• **Records provided**:
------------------------
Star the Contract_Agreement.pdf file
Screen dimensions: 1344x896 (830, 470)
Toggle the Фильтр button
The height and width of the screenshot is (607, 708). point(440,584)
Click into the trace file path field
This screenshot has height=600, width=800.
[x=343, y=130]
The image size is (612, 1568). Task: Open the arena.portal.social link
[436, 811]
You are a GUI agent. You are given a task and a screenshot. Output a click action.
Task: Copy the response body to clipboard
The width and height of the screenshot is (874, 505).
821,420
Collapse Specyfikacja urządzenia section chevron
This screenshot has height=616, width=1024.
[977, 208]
------------------------
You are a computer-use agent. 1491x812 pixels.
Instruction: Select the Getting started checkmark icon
------------------------
• **What you have to do**: Reproduce the lines of the material from the line with "You are a GUI" to the line with "Collapse Specyfikacja urządzenia", swapping "response body" for "request headers" and leaving everything else unchanged.

• **Solution to the problem**:
You are a GUI agent. You are given a task and a screenshot. Output a click action.
Task: Copy the request headers to clipboard
The width and height of the screenshot is (874, 505).
821,420
Collapse Specyfikacja urządzenia section chevron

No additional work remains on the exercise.